Now I can hear someone pointing out some of the great sports clichés such as “once in the playoffs anything can happen” and “you can’t win it if you’re not in it.” Some will even point to last season’s champions, the Los Angeles Kings, who won as an eighth seed. This is true, but not the norm.
Los Angeles made many changes during last season. They traded for Jeff Carter, fired their coach and called up rookies such as Dwight King, all of which changed the makeup and mentality of the team. The Kings understood the premise that if you are not getting better, then you are only getting worse. So while they were just an eighth seed entering the playoffs, they were not your typical eighth seed.

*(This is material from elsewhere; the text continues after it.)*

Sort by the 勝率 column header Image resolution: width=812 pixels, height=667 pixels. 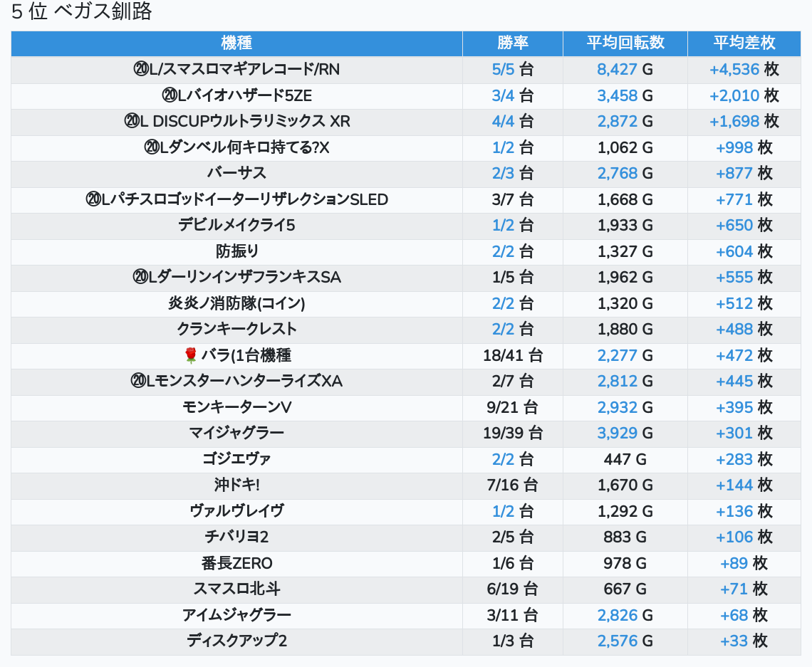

This Detroit team has not followed that wisdom. Certainly in the offseason they tried to get better. They chased the top two prized free agents, Zach Parise and Ryan Suter, only to see them sign with Minnesota. After not signing any of the other higher quality free agents, they had a decision to make. They could build for the future or try to keep the streak alive.
Now, those choices do not have to be mutually exclusive ideas. However, it is much more difficult to keep the steak alive while simultaneously rebuilding the team for the years ahead. Unfortunately they chose the streak, and this decision will hurt their immediate future.
Todd Bertuzzi and Mikael Samuelsson were both brought back on two-year deals. Both players are on the wrong side of 35 and their skills are nowhere near where they need to be to help the team. Signing them will block the future youth movement and change this season from a stepping stone to a wasted campaign.
Gustav Nyquist, Tomas Tatar and Joakim Andersson should be everyday players. Andersson has played in 34 games while the other two have only played in 18.
Other odd signings such as Carlo Colaiacovo and Jordin Tootoo seem to miss the mark as well. Colaiacovo is talented but often injured. With so many defensive players in the minors, the Wings should have brought one of them up. Injuries did force them to bring Brian Lashoff up early in the season, and he surprised the team with his solid play. Even more surprising is that he is not even the top-rated defender playing for them in Grand Rapids. Just imagine what other players could do if given the chance.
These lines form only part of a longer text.